La primera: sigue negando la eficacia de vacunarse, sigue difundiendo informaciones ridículamente absurdas.
La segunda: dos millones de dosis no son nada en un país de poco más de 210 millones de habitantes.
Ah, sí, una tercera cosa: tanto tardó para moverse, que Brasil pagó por cada dosis de esa vacuna poco más del doble de lo que pagaron países europeos mucho más ricos, pero que tuvieron la prudencia de encargar la vacuna a mediados del año pasado.
La legislación brasileña define lo que son “crímenes de responsabilidad”, suficientes para catapultar mandatarios irresponsables.
Jair Bolsonaro cometió al menos unas cuatro docenas de ellos.
En los últimos días crecen, de manera palpable, las presiones para que tanto el Congreso, en especial la Cámara de Diputados, y las instancias superiores de justicia muevan un juicio fulminante al presidente genocida.
Ayer, sábado, hubo manifestaciones en casi todas las provincias brasileñas. Atendiendo a la convocatoria de movimientos de izquierda, hileras de automóviles desfilaron – solo en Brasilia fueron como 500 – a los gritos de “fuera Bolsonaro”. San Pablo (foto) y Rio fueron otras capitales con “carreatas” sonoras.
Para hoy, están previstos desfiles de coches, esta vez convocados por la derecha, que apoyó a Bolsonaro hasta que él empezó a dar claras muestras no solo de ineficacia sino también de un radical desequilibrio psicológico.
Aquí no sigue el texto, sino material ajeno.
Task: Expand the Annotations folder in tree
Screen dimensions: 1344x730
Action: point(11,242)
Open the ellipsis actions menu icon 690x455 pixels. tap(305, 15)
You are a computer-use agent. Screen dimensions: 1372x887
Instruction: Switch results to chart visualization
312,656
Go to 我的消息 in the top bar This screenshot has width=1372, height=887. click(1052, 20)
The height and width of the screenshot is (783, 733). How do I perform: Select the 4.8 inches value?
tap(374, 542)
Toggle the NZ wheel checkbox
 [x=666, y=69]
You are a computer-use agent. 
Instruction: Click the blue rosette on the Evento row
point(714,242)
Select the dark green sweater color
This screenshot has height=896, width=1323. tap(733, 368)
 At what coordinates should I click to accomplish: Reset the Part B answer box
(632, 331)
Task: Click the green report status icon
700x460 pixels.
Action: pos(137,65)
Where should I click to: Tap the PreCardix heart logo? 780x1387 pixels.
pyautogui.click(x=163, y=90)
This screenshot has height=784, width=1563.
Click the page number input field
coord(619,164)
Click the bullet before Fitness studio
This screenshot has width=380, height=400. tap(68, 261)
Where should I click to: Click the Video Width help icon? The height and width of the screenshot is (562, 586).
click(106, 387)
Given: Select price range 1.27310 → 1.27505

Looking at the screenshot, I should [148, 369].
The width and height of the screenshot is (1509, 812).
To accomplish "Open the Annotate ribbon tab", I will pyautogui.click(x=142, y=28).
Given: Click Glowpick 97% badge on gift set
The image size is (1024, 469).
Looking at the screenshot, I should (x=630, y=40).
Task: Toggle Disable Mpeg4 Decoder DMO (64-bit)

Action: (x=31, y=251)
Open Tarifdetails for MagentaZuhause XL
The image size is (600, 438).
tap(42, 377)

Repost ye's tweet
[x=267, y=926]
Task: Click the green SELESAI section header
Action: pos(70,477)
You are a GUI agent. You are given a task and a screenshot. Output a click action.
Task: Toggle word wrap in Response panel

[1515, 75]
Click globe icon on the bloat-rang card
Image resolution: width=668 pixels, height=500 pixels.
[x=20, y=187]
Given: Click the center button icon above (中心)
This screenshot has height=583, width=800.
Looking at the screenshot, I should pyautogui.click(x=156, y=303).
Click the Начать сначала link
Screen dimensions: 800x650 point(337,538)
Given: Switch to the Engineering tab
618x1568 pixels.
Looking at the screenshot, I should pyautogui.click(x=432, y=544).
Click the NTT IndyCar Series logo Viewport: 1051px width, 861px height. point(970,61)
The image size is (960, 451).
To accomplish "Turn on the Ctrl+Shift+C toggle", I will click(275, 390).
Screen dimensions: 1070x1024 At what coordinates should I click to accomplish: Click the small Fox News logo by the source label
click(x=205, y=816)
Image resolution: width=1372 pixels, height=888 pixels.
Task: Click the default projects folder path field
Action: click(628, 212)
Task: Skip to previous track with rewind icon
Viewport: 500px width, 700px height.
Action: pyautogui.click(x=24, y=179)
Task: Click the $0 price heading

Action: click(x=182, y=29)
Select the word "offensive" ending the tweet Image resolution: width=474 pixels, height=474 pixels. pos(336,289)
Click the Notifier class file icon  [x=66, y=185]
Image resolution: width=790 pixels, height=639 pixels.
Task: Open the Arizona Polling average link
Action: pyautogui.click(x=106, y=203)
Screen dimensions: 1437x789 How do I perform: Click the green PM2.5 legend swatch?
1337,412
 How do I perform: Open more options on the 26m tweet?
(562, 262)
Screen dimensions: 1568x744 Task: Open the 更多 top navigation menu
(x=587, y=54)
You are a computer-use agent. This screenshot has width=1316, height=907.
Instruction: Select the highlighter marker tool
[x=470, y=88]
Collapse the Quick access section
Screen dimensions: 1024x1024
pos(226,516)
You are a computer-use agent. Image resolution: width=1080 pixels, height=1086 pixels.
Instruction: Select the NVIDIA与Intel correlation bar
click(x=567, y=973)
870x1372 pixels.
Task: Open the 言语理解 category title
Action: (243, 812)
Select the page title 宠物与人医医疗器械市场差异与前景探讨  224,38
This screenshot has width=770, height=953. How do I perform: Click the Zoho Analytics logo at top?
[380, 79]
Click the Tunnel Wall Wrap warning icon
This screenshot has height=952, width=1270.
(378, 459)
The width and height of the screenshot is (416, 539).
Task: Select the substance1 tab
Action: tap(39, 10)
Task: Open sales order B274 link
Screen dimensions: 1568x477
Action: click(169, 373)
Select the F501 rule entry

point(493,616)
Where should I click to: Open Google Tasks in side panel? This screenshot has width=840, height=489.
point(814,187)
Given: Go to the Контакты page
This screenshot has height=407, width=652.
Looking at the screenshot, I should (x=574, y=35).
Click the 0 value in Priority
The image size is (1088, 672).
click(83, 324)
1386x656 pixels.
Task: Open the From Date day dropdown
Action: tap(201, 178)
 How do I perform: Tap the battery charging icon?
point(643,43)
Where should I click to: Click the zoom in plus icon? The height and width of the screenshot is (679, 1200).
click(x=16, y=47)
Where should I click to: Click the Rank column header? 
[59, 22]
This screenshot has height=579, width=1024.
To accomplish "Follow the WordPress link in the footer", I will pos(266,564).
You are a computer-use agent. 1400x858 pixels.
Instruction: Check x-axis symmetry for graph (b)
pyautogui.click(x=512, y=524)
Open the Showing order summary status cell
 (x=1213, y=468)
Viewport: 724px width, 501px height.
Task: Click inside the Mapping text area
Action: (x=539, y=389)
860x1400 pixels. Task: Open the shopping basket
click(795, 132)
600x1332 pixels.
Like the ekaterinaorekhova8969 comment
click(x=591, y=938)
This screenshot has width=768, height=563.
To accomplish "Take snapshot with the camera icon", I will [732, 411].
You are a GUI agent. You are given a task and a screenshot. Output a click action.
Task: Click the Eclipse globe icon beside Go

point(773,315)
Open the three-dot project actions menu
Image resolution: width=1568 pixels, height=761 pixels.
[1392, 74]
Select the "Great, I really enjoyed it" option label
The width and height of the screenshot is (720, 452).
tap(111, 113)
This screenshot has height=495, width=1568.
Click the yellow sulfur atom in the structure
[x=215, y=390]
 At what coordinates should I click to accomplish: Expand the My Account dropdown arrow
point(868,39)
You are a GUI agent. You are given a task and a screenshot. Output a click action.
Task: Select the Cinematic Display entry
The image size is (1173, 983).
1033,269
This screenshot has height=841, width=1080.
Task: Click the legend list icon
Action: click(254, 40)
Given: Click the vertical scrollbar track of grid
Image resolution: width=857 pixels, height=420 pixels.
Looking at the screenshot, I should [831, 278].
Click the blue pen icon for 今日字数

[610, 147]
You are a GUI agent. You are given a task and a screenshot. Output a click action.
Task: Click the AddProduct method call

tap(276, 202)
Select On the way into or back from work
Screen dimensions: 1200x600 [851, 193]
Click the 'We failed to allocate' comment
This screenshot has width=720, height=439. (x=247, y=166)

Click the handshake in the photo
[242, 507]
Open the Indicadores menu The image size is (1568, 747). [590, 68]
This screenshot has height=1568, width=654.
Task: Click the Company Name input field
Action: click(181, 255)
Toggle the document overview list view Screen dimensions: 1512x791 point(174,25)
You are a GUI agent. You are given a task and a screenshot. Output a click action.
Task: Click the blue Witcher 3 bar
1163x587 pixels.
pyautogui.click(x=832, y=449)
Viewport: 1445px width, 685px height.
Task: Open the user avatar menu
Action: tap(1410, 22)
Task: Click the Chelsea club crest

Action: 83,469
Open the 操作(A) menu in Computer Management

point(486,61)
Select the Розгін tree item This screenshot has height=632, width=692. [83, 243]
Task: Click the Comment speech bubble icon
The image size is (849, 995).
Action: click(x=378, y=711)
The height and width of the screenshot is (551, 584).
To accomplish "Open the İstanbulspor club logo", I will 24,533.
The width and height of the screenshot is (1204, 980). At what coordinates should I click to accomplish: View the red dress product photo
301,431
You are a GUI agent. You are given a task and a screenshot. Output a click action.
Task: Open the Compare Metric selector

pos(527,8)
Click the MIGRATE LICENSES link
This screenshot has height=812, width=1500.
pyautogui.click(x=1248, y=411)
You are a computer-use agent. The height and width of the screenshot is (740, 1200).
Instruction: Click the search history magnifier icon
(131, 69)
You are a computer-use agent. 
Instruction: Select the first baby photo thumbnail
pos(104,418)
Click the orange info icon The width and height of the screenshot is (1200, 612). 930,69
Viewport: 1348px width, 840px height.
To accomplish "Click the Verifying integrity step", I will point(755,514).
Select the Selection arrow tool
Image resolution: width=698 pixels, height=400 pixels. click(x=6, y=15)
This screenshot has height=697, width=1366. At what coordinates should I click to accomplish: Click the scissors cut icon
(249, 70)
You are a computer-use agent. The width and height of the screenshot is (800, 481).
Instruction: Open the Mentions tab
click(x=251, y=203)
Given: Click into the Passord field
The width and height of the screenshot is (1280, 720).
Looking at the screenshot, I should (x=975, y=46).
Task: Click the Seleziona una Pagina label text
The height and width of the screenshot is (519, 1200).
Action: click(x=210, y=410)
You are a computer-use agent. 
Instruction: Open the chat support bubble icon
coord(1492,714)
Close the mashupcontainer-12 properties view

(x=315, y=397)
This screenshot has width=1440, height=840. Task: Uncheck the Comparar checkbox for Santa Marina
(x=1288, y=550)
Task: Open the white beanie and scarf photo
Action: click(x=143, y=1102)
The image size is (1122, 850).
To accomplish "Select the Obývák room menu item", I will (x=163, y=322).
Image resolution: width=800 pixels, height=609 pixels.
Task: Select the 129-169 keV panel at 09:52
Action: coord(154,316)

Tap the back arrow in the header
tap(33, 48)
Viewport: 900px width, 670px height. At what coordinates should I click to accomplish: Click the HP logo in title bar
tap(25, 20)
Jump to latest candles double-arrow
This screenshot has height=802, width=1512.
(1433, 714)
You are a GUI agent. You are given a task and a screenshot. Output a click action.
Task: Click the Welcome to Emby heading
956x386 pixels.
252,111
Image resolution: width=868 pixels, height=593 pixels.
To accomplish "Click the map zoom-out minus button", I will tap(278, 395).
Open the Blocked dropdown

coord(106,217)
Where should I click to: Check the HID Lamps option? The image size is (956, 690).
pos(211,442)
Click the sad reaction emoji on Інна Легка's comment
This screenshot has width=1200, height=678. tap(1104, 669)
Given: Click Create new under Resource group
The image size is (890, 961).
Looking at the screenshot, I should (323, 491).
Los sondeos de opinión pública muestran que la aprobación de su gobierno se derrite como una paleta al sol. Si ya era minoritaria desde hace mucho, ahora se hace mínima.
Pero sigue el caos, sigue la tragedia, sigue el peor presidente de la historia de la república brasileña, competidor directo de los dictadores que se turnaron en el poder entre 1964 y 1985, tan admirados por él, con sus torturadores sanguinarios, pero que no lograron producir semejante devastación como la que Bolsonaro impuso e impone a este pobre país.